Ladies and Gentlemen, our dearest friend LittleFly has graced us with another dispatch. And, not only is it just as disgustingly glorious as all of her other musings, but it involves one of our very favorite subjects: Soviet intrigue. Enjoy!
When it came down to the last 5 subway stops into Little Odessa you could sense the excitement in everyone. Half the excitement was our field trip to Primorski’s Russian Restaurant and Nightclub in Brighton Beach, Brooklyn. The other half was the fact that we were finally going to get off the Subway – if we choose to continue on, Siberia was only another 15 minutes away.
We were really expanding our horizons with this Friday night birthday bash…4, 3, 2, 1….
The walk to Primorski’s was a delightfully non-Manhattan nightlife experience - the smell of the salty Atlantic (or was it the overwhelming stench of pleather mini skirts?), the kind eyes of welcoming locals (or was that the Russian mob on our tails?) and of course the dangling nightlights up ahead that served as our guide into Primorski’s.
Upon arrival, the icy doorman kindly took a break from an argument with his female friend (complete with big blonde hair and fancy fishnets, the Brighton Beach costume department clearly deserves some sort of award). He held open the glass doors and acknowledged us with a stony Russian poker face. When his stare made us genuinely fear for our lives, we knew this was going to be an authentic experience!
We entered the dining room to the sweet beats of our entertainers. Apparently, 5 middle-aged people bouncing around to an electronic dance mix constitutes “entertainment” in the Soviet Motherland. Our Russian is a bit dusty, but we suppose that the “live” part of the entertainment that the Primorski website so promised translates to their “Ipod”. There it was, in person on the stage.
“I picked the Russian banquet!” the birthday boy proudly exclaimed as our feast was so eloquently plopped down in front of us. The nervous diners picked at the recognizable chicken Caesar salad and a few were brave enough to take on the beautifully presented dog food, known to the Russians as Chicken Jelly. Bottles of chilled Putinka Vodka graced the table alongside glasses with no ice.

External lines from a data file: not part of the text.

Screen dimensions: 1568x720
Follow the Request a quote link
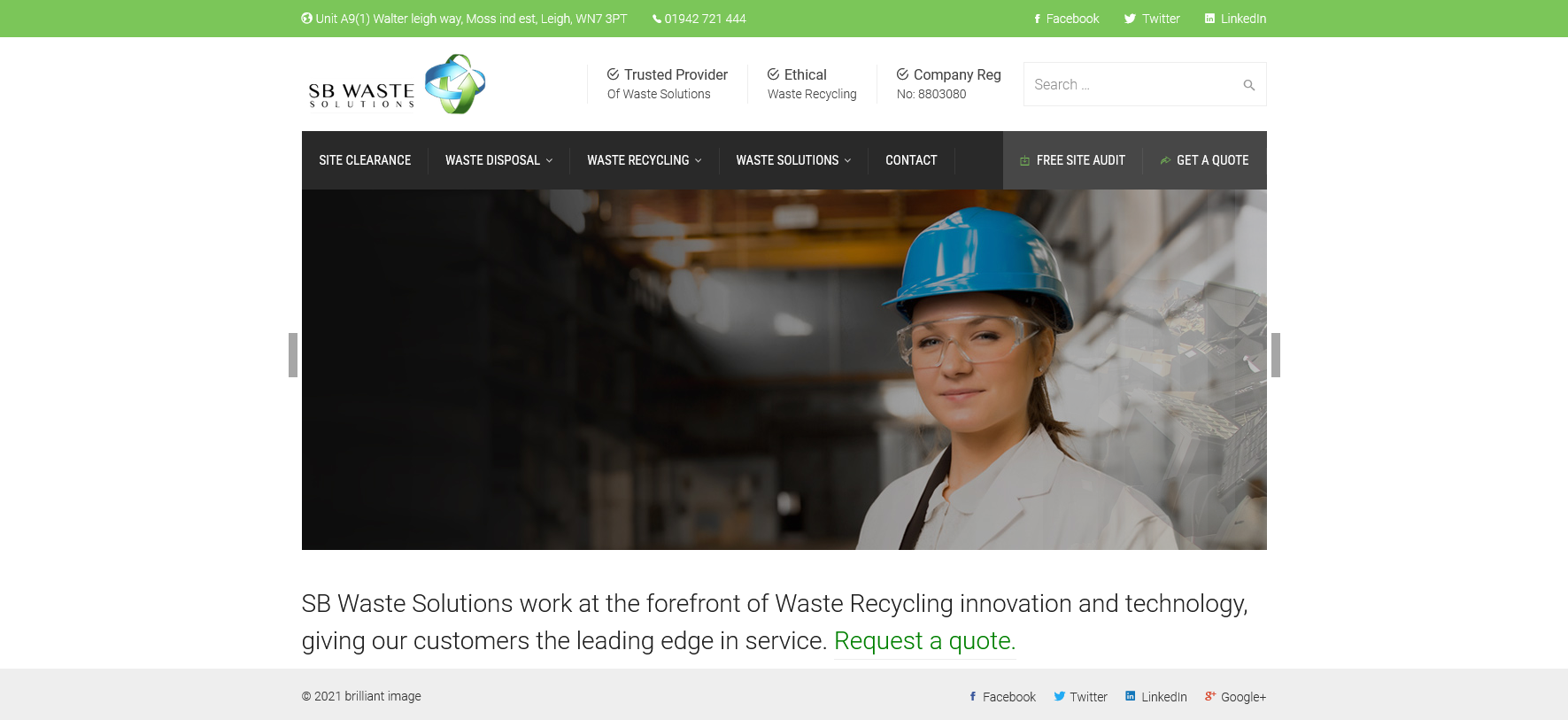(924, 640)
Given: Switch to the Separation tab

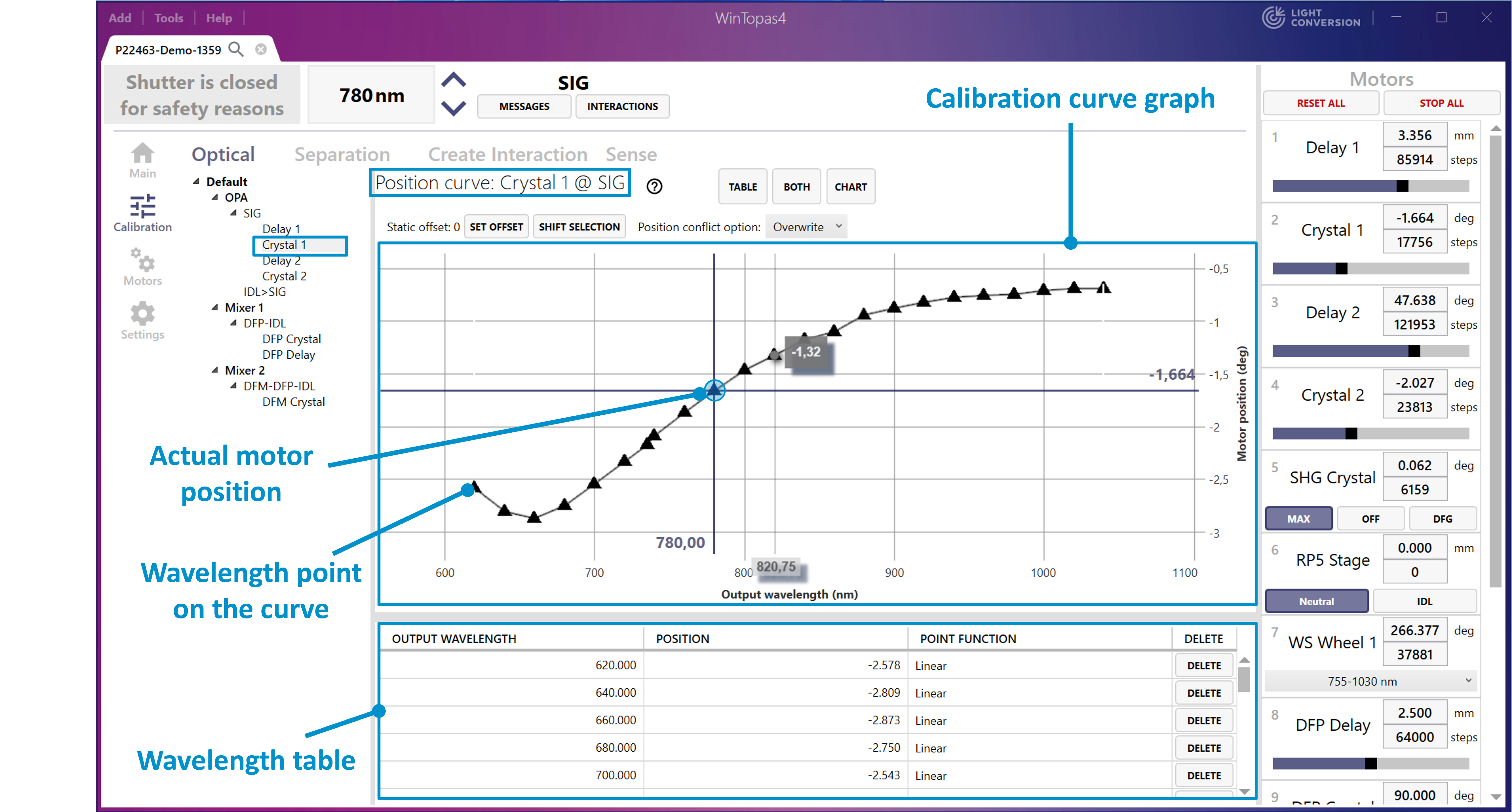Looking at the screenshot, I should click(x=342, y=154).

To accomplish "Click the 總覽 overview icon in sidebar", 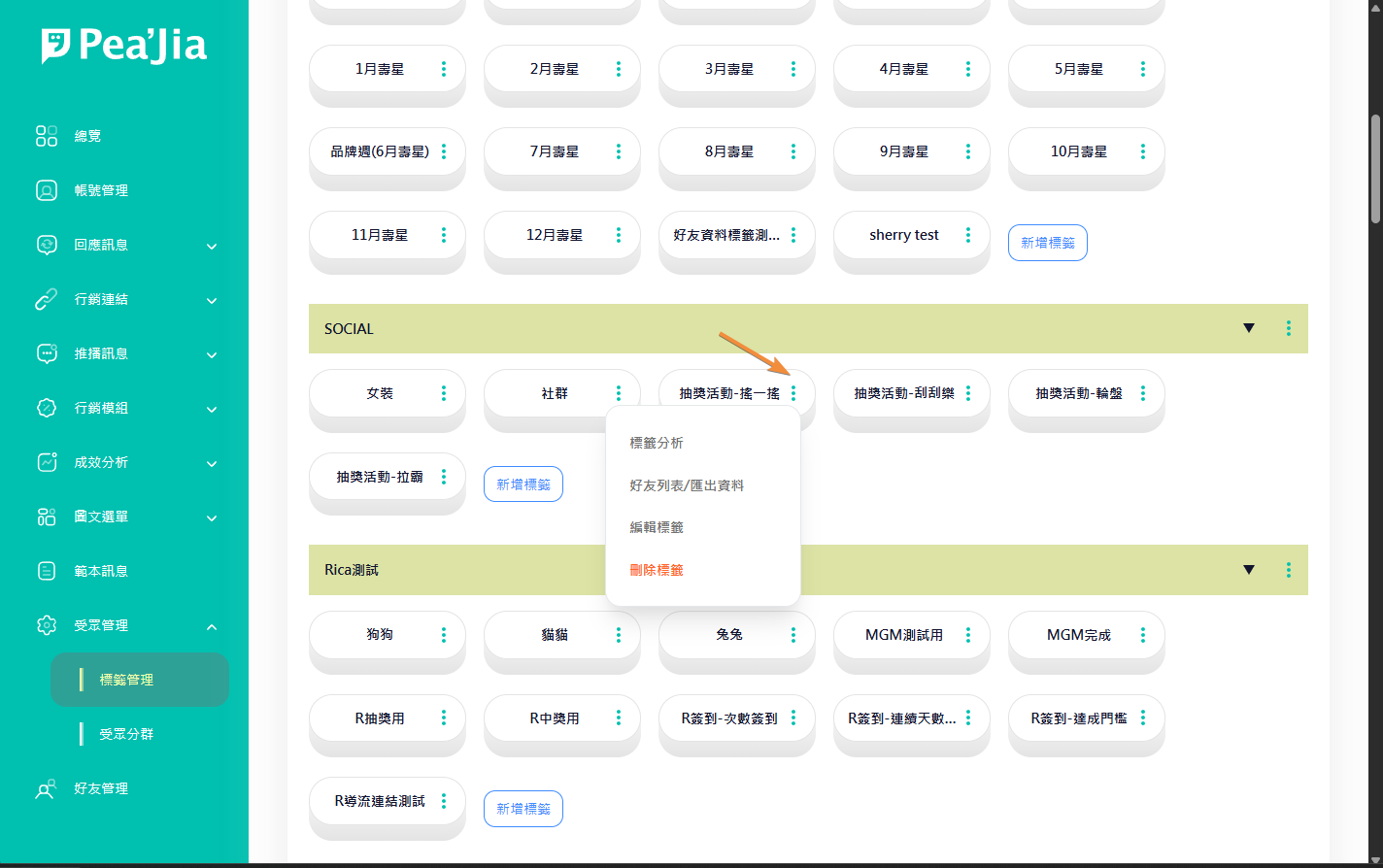I will tap(47, 136).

Putinka (Russian translation: “paint thinner”) goes down with surprising ease when used to wash the taste of tongue and eel out of one’s mouth. A few sips in and we couldn’t tell if everyone’s grimaces were from the food or the vodka. Inwardly, we were very pleased – when we saw all of our friends with those strange frowns we had to remind ourselves that they weren’t actually Russian. We also began to realize how Communism had lasted for so many decades, a gulp of Putkina and a sniff of that Chicken Jelly – our group was clearly on the road to mass delirium.

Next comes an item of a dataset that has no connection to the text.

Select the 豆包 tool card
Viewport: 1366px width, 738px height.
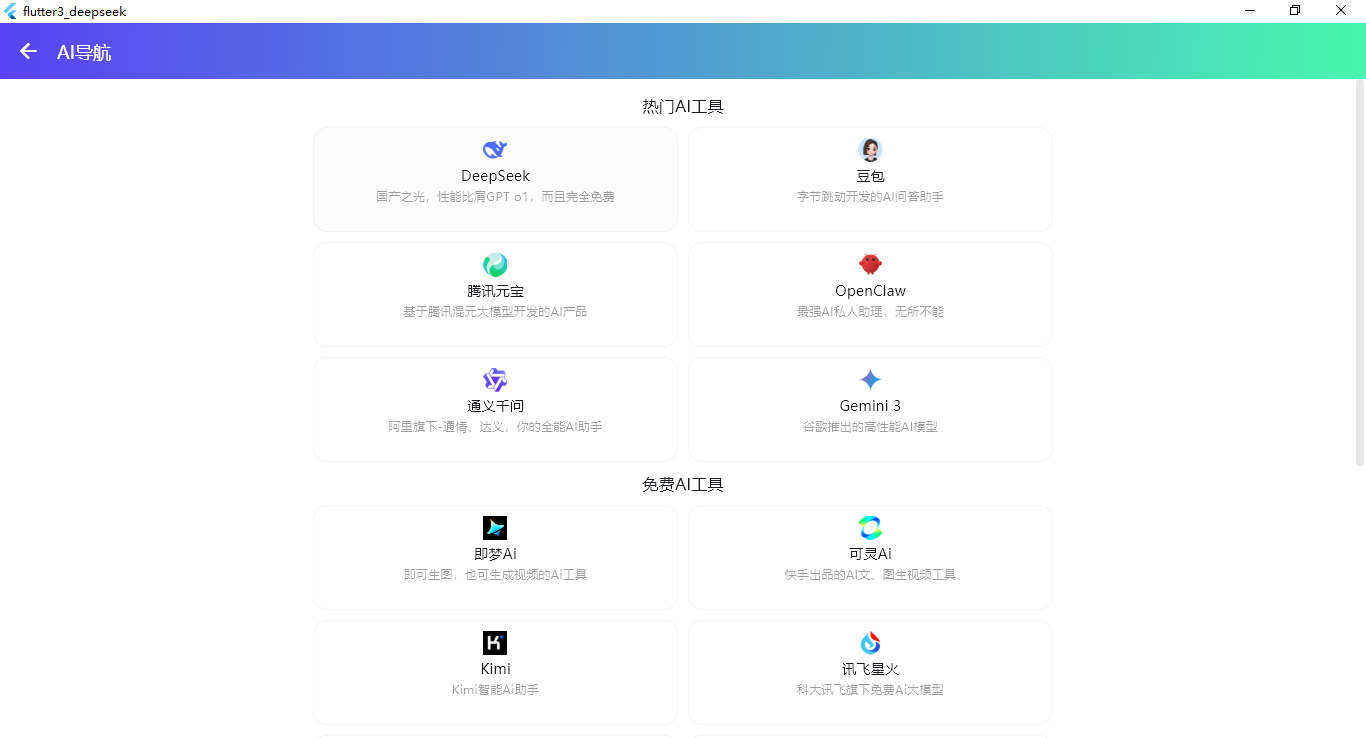click(870, 179)
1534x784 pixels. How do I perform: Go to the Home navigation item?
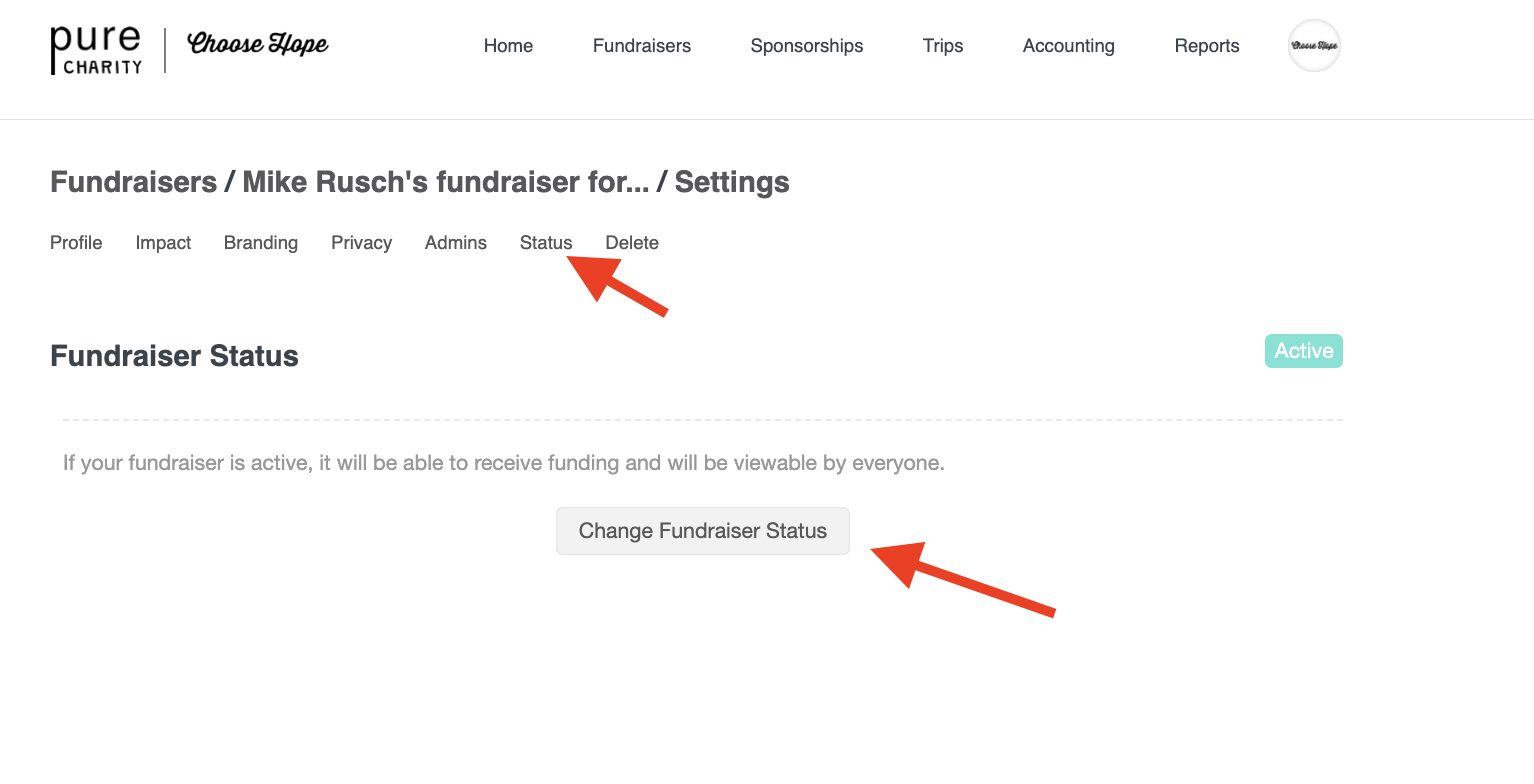click(508, 46)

A fat man with a camera came around snapping photos of our table and then demanded to know how many prints we would be purchasing at $10 each. Oh this is like a Russian cruise!” exclaimed one diner. Another wasn’t so sure- “Shhh, they’ll kill us! Uh, four photos please sir!”
The birthday boy was a little too excited from all the commotion. “Do you know how to do that dance??” he shouted before folding his arms in front of him and attempting to kick his feet out. A shudder went through the table. The photographer was not amused, and he motioned to three men in the corner who appeared to be “discussing business”.
“Ha.. no, no, you don’t have to do that. I was just kidding, you know.” The photographer stared at him with a Russian poker face. “Uh, here’s fifty bucks, we’ll take five more photos. Yeah, five more!” The photographer took the cash, and plopped five photos down on the table. We had escaped with our lives, at least this time.
The dance floor was filling up and the “band” was hot. They got the crowd riled up by clicking “next track” on their Apple. They even took turns singing karaoke style. Our favorite move was when they half heartedly pretended to play the fake bongo drums.
Upon observation, we discovered that the only thing worse than the food was the dancing. Two or three iceless glasses of Putinka later and we were on our way to the dance floor to shamelessly do the Elaine, commie-style (involves dancing badly while pretending to be interred in a forced labor camp).
The end of the night left the group slurring and stumbling with genuine smiles of satisfaction. We filed out of the restaurant, 8x10 photos in hand to commemorate our true Little Odessa experience.
“Did you have a good time?”
“Da!” everyone shouted.
How about that – not only was Primorski’s a hit – but everyone learned a new word!
Primorski’s – 282 Brighton Beach Avenue -
Russian banquet menu -3 olives - It was ethnic, pertinent to our trip to Brighton beach, and nicely presented by the waitstaff. It’s a shame that no one dared eat it.
Clear presence of Russian hookers - 3 olives – No judgments. In Russian career choices, we hear it ranks slightly above schoolteacher.
Location - 2 olives - Putinka sipped neat leaves you unable to read subway maps, and surprise! There are no cabs at your disposal. Commission a school bus to pick you up as we did....
Fulfilling enough of an experience that you never have to go back - 4 olives - Primorski’s will forever remain untainted in our memory as a true depiction of how they do it in Moscow. Good thing. There’s no way we could afford any more of those photos.